- _Information provided_:
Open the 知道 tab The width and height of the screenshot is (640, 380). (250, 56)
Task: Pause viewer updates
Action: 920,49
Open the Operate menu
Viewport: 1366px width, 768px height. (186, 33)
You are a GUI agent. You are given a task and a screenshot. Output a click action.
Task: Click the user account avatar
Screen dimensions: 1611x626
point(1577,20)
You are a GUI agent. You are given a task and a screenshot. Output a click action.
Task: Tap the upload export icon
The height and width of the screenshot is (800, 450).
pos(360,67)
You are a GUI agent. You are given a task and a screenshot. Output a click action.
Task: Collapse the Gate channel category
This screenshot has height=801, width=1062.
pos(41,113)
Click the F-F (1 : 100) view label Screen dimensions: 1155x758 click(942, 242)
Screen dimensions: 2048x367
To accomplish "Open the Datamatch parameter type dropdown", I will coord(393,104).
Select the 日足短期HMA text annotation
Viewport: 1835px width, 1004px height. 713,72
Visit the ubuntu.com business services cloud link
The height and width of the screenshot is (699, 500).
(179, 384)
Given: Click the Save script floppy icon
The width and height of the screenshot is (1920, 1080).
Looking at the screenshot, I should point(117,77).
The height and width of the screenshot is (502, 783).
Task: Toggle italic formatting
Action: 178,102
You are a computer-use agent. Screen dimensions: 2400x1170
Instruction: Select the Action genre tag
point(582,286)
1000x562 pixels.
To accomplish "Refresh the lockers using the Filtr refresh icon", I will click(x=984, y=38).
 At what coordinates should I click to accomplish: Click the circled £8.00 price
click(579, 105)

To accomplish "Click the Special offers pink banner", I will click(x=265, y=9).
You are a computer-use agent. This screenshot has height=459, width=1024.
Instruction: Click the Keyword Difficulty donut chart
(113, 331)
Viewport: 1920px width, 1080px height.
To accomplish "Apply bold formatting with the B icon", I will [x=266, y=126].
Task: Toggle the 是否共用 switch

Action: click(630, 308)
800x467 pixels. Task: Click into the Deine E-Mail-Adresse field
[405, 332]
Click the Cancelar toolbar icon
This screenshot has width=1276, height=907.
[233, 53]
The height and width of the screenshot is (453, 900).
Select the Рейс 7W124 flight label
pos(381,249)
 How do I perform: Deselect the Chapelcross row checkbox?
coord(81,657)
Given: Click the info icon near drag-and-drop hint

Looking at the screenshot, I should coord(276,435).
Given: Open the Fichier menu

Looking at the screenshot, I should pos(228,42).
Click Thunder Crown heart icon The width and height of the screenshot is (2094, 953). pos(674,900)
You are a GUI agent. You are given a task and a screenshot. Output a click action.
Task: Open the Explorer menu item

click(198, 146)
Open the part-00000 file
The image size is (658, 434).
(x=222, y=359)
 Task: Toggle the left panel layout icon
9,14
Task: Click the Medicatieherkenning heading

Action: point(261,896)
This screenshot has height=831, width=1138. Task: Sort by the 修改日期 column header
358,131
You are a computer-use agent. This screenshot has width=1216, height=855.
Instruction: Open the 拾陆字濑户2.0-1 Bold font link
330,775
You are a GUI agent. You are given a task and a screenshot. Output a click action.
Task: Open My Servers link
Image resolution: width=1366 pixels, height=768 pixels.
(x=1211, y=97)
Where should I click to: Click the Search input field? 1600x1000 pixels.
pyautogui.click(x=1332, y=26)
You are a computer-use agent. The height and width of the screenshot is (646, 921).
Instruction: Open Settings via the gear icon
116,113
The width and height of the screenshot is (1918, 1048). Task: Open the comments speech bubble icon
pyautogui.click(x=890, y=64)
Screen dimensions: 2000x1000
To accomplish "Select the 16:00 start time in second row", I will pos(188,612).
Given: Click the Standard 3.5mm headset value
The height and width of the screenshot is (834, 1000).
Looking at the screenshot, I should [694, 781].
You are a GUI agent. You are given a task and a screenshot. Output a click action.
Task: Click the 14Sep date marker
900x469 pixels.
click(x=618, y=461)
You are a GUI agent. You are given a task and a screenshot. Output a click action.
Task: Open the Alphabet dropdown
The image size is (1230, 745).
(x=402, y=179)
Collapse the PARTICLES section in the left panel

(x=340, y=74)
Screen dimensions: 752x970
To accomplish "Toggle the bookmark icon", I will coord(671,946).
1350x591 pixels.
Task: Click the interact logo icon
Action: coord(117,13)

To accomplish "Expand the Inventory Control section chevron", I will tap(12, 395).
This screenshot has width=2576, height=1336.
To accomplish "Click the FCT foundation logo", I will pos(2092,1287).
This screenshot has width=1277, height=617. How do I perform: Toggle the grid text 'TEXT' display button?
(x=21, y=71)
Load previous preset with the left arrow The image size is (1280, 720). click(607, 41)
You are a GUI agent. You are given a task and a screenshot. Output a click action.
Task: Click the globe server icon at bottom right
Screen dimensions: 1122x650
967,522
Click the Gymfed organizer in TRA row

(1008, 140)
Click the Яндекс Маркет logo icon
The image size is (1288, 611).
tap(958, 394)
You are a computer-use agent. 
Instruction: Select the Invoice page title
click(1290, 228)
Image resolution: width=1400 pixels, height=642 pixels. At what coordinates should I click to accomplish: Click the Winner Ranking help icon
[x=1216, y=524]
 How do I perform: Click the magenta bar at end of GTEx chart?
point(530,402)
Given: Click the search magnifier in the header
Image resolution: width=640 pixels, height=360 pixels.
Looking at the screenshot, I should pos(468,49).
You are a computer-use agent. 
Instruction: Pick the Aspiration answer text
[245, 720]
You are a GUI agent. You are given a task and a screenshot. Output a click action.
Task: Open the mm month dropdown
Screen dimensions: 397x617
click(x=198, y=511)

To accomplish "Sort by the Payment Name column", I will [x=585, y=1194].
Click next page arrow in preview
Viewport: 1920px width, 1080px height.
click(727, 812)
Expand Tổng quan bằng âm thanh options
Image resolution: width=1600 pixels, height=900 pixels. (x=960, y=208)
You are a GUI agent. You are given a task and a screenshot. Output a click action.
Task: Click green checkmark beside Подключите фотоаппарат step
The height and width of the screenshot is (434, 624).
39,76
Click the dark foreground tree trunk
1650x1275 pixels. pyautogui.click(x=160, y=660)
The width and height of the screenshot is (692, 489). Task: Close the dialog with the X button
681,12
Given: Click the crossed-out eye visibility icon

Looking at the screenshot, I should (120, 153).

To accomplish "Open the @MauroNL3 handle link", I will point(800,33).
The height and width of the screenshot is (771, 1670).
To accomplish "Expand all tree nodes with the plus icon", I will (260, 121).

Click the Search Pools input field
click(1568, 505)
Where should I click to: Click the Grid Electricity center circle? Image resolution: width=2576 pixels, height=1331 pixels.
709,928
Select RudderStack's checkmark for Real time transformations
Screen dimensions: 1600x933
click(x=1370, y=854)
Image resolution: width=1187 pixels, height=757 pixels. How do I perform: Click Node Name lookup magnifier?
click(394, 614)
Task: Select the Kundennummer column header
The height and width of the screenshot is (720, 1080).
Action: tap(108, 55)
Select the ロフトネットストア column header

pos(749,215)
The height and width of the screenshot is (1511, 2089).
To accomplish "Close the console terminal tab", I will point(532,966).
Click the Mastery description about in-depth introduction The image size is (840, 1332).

- _Task brief_:
Render the material as a numbered list, leaving out blank lines: begin at the line that contains "Screen dimensions: 752x970" and stop after the line that contains "will tap(12, 395).".

- _Task solution_:
1. Screen dimensions: 752x970
2. To accomplish "Toggle the bookmark icon", I will coord(671,946).
3. 1350x591 pixels.
4. Task: Click the interact logo icon
5. Action: coord(117,13)
6. To accomplish "Expand the Inventory Control section chevron", I will tap(12, 395).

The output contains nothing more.